13. The clinical autoanalyzer according to claim 1 wherein said liquid is selected from the group consisting of a liquid reagent, a liquid diluent and a liquid sample.

14. A container for a liquid, the liquid comprising a material that will suffer deterioration, the target material being subject to deterioration as a result of reaction with a contaminant in a gas present in atmospheric air surrounding the container, the container having a mouth, a septum inserted into the mouth, the septum having an opening therein, the container further having a gas scrubber insert inserted therein.

15. The container of claim 14, wherein said gas scrubber insert contains reagents capable of reacting with said contaminants, whereby the pH of said liquid is not lowered to such an extent that said liquid is unusable in said clinical automated analyzer.

16. The container of claim 15, wherein the reagent is an alkaline material.

17. The container of claim 16, wherein said alkaline material is selected from the group consisting of sodium hydroxide, lithium hydroxide, potassium hydroxide, and calcium hydroxide.
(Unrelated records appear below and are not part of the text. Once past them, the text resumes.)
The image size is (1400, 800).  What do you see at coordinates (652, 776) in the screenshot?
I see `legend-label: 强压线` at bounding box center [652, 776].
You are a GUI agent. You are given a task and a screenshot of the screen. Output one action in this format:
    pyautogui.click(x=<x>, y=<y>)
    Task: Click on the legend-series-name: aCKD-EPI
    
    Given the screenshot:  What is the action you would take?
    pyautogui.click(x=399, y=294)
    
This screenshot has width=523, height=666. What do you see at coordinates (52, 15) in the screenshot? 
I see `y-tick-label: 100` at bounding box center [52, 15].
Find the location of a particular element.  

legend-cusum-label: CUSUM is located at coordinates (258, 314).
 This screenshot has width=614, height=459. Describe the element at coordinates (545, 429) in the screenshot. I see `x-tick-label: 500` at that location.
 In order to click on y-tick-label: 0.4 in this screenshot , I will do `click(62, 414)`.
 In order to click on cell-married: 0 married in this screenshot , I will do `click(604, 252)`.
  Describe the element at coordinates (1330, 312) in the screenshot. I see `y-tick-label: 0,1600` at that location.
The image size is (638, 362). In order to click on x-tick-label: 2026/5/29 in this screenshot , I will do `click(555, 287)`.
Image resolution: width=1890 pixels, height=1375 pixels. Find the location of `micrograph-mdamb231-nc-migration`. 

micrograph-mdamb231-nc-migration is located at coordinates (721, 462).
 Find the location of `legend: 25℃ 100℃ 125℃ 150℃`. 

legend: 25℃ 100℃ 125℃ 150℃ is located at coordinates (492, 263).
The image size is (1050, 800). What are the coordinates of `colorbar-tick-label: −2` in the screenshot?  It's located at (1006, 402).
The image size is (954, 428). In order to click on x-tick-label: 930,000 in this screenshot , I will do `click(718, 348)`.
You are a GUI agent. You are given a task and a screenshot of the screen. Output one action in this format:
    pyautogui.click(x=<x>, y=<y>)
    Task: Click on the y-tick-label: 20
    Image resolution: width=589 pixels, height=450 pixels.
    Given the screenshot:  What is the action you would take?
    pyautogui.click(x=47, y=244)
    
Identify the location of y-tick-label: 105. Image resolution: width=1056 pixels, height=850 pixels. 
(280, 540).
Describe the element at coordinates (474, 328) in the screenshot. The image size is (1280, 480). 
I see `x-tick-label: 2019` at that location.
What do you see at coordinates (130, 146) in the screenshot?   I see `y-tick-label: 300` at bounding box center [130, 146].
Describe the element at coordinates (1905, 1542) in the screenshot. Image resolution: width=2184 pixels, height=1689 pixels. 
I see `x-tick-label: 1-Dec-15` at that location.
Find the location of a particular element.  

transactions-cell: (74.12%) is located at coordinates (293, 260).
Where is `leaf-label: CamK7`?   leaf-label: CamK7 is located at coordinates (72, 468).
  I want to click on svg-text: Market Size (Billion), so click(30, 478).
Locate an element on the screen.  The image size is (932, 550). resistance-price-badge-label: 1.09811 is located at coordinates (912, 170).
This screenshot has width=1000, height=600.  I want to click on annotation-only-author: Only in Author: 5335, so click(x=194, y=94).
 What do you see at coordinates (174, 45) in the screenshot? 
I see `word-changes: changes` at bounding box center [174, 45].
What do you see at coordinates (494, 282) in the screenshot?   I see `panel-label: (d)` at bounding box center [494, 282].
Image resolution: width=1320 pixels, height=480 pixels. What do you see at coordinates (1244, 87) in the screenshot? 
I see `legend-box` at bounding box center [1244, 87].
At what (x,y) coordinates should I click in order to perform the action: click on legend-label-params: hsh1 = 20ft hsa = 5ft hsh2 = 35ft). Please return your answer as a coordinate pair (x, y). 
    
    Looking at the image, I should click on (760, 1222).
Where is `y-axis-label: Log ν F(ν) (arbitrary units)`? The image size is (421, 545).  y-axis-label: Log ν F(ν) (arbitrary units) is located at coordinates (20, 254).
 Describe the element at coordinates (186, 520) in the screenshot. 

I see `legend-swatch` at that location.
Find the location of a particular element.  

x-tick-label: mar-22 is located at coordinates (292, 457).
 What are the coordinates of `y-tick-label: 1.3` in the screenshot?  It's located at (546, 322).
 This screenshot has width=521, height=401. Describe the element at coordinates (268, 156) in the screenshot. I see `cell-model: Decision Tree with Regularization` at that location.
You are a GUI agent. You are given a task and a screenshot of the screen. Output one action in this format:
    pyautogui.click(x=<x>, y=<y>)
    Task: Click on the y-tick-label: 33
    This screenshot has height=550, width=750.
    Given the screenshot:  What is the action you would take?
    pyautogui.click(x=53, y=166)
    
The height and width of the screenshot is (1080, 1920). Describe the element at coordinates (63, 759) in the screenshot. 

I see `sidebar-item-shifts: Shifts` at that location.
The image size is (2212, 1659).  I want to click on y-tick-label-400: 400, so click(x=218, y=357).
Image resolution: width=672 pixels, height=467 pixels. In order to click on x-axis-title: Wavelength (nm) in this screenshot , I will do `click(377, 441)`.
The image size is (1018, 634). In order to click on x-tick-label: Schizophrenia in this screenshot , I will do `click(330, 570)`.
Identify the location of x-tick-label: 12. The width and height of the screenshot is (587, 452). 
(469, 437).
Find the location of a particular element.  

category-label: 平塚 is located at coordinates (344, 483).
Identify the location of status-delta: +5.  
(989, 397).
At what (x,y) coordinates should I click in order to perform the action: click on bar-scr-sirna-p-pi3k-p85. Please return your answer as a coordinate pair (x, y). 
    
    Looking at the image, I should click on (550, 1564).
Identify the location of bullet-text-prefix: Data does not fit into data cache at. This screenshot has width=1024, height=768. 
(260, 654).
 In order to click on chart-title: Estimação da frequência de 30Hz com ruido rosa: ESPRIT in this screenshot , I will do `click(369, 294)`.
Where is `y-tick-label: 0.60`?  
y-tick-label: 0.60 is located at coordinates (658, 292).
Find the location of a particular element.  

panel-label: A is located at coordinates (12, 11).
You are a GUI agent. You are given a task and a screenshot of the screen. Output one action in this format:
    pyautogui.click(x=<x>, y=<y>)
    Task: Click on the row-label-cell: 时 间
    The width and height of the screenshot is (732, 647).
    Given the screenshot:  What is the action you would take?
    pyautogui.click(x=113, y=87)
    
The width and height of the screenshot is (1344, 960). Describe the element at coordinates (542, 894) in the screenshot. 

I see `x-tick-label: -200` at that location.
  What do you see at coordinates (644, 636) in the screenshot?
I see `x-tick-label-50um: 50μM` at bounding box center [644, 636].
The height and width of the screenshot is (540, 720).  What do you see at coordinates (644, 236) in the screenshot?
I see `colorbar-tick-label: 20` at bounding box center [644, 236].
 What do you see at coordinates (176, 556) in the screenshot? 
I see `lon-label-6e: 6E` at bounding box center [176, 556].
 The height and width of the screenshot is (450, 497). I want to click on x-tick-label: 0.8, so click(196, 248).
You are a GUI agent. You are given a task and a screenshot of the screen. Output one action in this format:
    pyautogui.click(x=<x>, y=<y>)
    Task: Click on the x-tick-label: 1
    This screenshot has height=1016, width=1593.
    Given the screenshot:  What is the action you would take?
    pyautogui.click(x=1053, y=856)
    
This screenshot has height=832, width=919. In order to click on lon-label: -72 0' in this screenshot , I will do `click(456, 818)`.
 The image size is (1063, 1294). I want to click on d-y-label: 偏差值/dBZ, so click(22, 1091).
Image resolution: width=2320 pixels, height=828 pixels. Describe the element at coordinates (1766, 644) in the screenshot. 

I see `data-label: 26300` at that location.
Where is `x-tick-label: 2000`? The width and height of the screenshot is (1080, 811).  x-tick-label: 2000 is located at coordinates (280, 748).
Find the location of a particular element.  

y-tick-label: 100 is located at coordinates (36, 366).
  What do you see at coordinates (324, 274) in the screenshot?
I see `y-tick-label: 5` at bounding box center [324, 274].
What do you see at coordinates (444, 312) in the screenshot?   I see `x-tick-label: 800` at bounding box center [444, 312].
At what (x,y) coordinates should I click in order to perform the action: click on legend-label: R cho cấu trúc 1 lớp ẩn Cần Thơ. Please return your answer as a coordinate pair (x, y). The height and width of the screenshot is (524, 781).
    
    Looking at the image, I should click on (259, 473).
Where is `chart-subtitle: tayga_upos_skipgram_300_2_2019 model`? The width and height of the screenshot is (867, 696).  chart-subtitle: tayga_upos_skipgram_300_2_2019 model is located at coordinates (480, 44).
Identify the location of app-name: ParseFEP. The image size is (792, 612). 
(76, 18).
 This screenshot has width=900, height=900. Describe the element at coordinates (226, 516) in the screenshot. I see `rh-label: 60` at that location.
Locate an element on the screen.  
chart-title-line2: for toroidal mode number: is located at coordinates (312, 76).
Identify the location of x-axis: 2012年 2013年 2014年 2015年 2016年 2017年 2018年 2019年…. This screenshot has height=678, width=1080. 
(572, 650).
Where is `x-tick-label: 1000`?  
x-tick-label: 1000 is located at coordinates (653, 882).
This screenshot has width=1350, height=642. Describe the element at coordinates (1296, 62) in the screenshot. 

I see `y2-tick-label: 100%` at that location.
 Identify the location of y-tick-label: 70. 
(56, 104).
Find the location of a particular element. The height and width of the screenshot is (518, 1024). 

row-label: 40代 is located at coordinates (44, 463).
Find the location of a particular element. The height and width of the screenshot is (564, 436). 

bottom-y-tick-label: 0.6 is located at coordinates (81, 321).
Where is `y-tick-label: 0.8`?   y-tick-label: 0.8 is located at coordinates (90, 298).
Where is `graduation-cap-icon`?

18. The container of claim 15, wherein the agent is a metal.

19. The vessel of claim 18, wherein the metal is selected from the group consisting of iron, copper, and aluminum.

20. The container of claim 14, wherein the gas scrubber insert further comprises a gas permeable mesh.

21. The container of claim 14, wherein the gas scrubber insert further comprises an indicator for indicating consumption of the scrubber material.

22. The container of claim 21, wherein said indicator for indicating consumption of said scrubber material is a visual indicator.

23. The container of claim 22, wherein the visual indicator is a pH sensitive dye.

24. The container of claim 14, wherein the liquid is selected from the group consisting of a liquid reagent, a liquid diluent, and a liquid sample.